Я не козел, поэтому бережно подвожу нас к постели и укладываю. Я не буду торопиться, давая привыкнуть и себе, и ей.
Её подрагивающее тело красноречиво рассказывает, что она волнуется. Я ссусь тоже.
Начнем, пожалуй, с легкого.
Нежные, ласкающие прикосновения, чувственные глубокие поцелуи, в которых я собираюсь ее успокоить, но растворяюсь сам.
Взаимные поглаживания и знакомства.
Переплетения рук.
Губы, творящие безумие.
Сердце, разрывающее грудную клетку.
Наши сплетенные тела отбрасывают тени на стены в полумраке. Это охренеть как красиво.

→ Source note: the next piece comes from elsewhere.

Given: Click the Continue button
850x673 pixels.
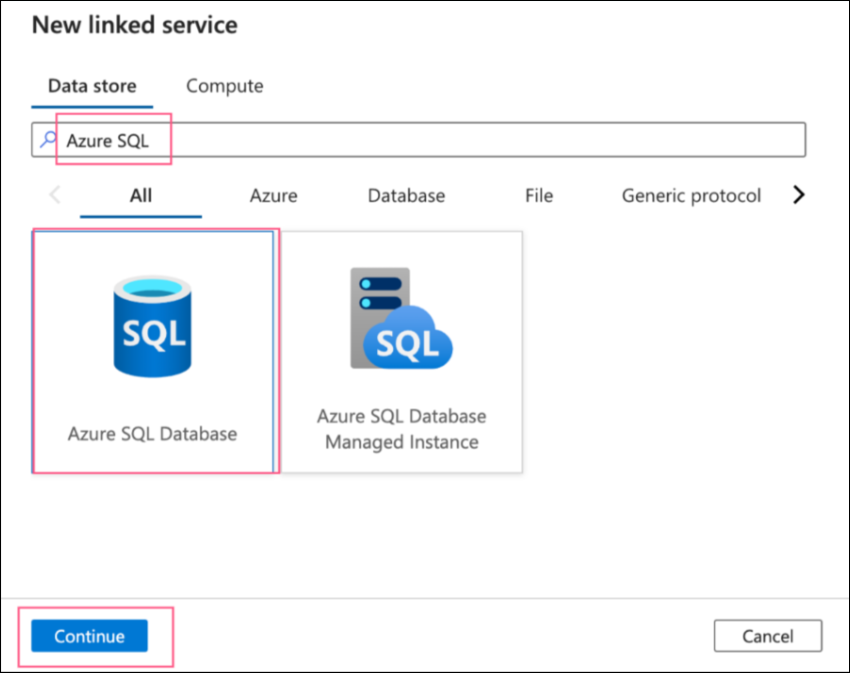Looking at the screenshot, I should [89, 636].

Точно чёрно-белая картина, написанная искусным художником.
Платье на полу… Там же рубашка и брюки…
Схожу с ума, когда Яна остаётся в черных чулках, нижнем белье и аквамарине.

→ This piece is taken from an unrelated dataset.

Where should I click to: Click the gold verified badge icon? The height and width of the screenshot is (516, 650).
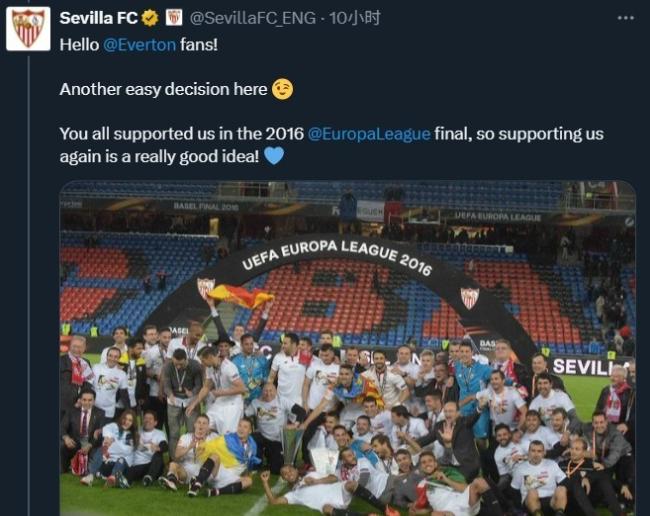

Я знаю, что в этом комплекте лишнее.
Отстраняюсь и сажусь в постели.
Яна приподнимается и непонимающе на меня смотрит.
— Что случилось? — возбуждённо дышит.
Я скольжу по ее телу голодным раздевающим взглядом.

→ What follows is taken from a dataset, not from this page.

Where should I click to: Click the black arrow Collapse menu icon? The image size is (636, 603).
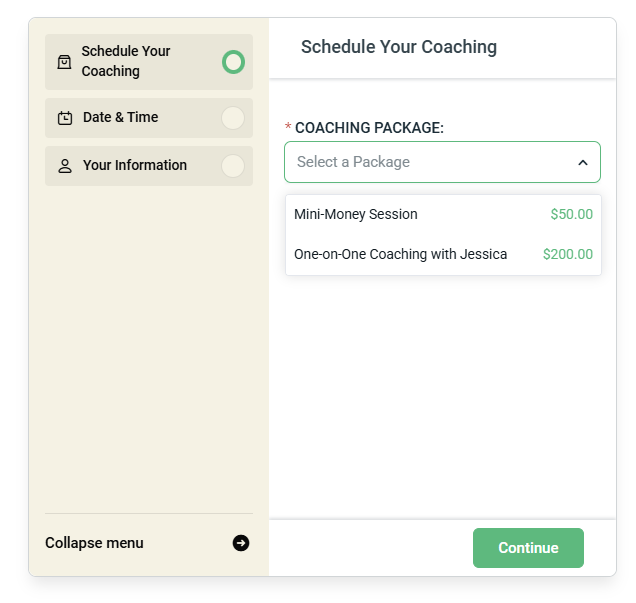pos(241,543)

Неподражаема… изящна… просто очуметь как красива…
— Ты случилась… Янка… где ты была раньше?
— Я? — тушуется и прикрывает грудь в бюстгальтере руками. — За первой партой сидела, а ты меня не замечал.
— Слепец. И дурак, — качаю головой.
— Есть такое, — хихикает Решетникова.
— Что? — игриво выгибаю бровь и хватаю девчонку за лодыжку.
Притягиваю хохочущую хулиганку к себе и наваливаюсь сверху.
Мы остаёмся обнажены душами и телами друг перед другом.
Мы возбуждены до предела, и отличное скольжение нам обеспечено.
На Яне — ее собственный обволакивающий яркий запах и аквамарин, освещающий сплетение наших тел. Он — ничто по сравнению с драгоценностью в моих руках.
— Илья… ммм… — сладко стонет.
Журчание воды в душе выдергивает из сонной неги.
Отбросив одеяло, тянусь, хрустя костями.
Мы уснули к утру, но по ощущениям я будто бы выспался. Я даже помню сон, срубивший меня после Янкиного «спокойной ночи и доброго утра».
Мне снились старая хрущевка, гадалка и карты таро, выпавшие однажды.
Почему она мне вдруг приснилась?
Почему в эту ночь?
Легкость тела и пустота головы делают из меня сахарный сироп.
Гипертрофированная эмпатичность мне не свойственна, но я как довольный осел подскакиваю с постели, не потрудившись натянуть белье, и ищу свой телефон.
Черт его знает, что происходит, но я хочу позвонить Белладонне. Поблагодарить и извиниться. В последнюю нашу встречу я обошелся с ней по-скотски. Я не фаталист, но, возможно, сегодняшний сон как знак того, что я ошибался.
Её карты не врали. И она не врала…
Не знаю, какое Божество мне благодарить, когда несколько раз в порыве бешенства я срывался к ней и терзал дверной звонок. После того, как Рудольфовна притащила мешок с горохом домой, я словно с цепи сорвался. Я желал поквитаться с наглой шарлатанкой. Но, наверное, судьба оказалась мудрее меня. Оба раза я встречался с пустотой. Мне никто не открыл. И сейчас я преблагодарен этому.
Нахожу номер Белладонны, пока Яна плещется в душе.
Набираю. Гудок… еще один…
Откуда-то из прихожей начинает вопить жуткий рингтон… который кажется до боли знакомым.
Ясновидящая долго не берет трубку, но настораживает не это.
Я иду на зов крякающей утки.
Отбиваю звонок, и звук прекращается тоже.
Мне совсем не нравится, как по моему голому торсу начинает гулять сквозняк. Я покрываюсь гусиной кожей.
И набираю Белладонну вновь.
Мерзкий звук наполняет прихожую, и он доносится… из сумки Яны.
Да нет… это бред.
Невесело усмехнувшись, нажимаю отбой. Сажусь на корточки у стены, прижимая телефон к губам.